La palabra “desconectar” resonó en el aire con una ironía que Lala no pudo ignorar.
Siguió tecleando sin mirar, pero cada frase le pesaba en el estómago.
“Desconectar”.
“Solo Martín”.
“Habitaciones en el hotel corporativo”.

En cuanto Carlota se alejó hacia su despacho, Martín se levantó, se ajustó las mangas de la camisa y se acercó al escritorio de Lala.

—No pongas esa cara —dijo con voz baja, apoyándose en el borde de su mesa.
—¿Qué cara? —preguntó ella sin apartar la vista de la pantalla.
—Esa que pone alguien que intenta parecer tranquila mientras le hierve la cabeza por dentro.

Lala soltó un suspiro, dejando caer el bolígrafo sobre la mesa.
—Solo me parece curioso que casualmente el viaje sea justo contigo… y con ella.

Martín sonrió de medio lado.
—Tú sabes que no elegí eso.
—Lo sé —respondió ella, bajando la voz—. Pero no me gusta.

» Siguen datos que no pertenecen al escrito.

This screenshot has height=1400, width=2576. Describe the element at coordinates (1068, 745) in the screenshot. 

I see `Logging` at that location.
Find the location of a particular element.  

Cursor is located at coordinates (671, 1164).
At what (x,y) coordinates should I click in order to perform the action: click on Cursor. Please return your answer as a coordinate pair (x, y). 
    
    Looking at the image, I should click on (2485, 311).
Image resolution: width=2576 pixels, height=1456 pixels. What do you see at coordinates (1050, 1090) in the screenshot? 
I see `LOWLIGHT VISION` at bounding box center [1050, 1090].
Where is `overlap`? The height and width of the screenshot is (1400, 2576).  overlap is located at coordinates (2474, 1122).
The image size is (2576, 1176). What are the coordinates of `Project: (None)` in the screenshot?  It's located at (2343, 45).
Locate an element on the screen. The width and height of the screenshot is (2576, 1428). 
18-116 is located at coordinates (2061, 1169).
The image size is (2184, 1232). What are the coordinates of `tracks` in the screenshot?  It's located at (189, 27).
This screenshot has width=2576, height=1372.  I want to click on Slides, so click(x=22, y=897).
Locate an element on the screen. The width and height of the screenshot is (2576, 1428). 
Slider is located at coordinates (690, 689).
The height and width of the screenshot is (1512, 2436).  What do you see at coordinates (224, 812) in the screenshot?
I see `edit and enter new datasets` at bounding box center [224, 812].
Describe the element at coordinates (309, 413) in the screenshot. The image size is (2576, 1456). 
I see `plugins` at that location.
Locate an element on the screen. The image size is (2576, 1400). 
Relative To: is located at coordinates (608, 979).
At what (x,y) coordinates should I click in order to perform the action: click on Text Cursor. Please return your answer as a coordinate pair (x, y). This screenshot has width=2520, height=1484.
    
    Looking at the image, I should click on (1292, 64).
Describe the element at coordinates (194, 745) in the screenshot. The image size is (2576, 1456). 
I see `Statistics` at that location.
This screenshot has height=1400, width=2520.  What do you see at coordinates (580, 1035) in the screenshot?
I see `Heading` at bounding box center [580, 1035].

Él la miró un segundo más, con esa calma que a veces la descolocaba.
—A mí tampoco —dijo por fin, con tono sereno pero firme—. Y por si te queda alguna duda, da igual dónde esté o con quién: tú eres mi persona, dentro y fuera de todo esto.

Lala sintió que el aire se le atascaba un segundo en el pecho.
No porque dudara de él, sino porque la forma en que lo decía —tan sencilla, tan segura— la desarmaba cada vez.

Intentó disimularlo con un gesto ligero.
—Vale, pero si vuelves con alguna historia de cenas de trabajo y copas de cortesía, prometo fingir que me lo creo.

Martín rió suavemente, inclinándose hacia ella.
—Prometo no darte motivos para fingir nada.

Lala lo miró, intentando no sonreír, pero la comisura de sus labios la traicionó.
Él se apartó despacio, con esa sonrisa tranquila que sabía exactamente lo que provocaba.

—Además —añadió antes de girarse—, piensa que son solo tres días. Después de eso, me debes un fin de semana entero sin interrupciones.
—¿Ah, sí? —preguntó ella, cruzándose de brazos.
—Sí —respondió, dándole un guiño—. Considera que es una cláusula no escrita de nuestro contrato personal.

Ella rodó los ojos, pero ya no podía ocultar la sonrisa.

Martín se alejó con una risa baja, y durante unos segundos, Lala se quedó observando su espalda mientras desaparecía por el pasillo.

En cuanto él se perdió de vista, apoyó la barbilla en la mano y soltó el aire con un leve bufido.
Tres días.
Tres días con Carlota.
Tres días en los que tendría que confiar sin ver, sin escuchar, sin imaginar.

Y aunque confiaba en Martín, sabía perfectamente que Carlota no era de las que se rendían fácilmente.

La noche anterior al viaje, Martín insistió en que Lala fuera a cenar a su piso.
—Nada de excusas —le había dicho por mensaje—. Cocino yo.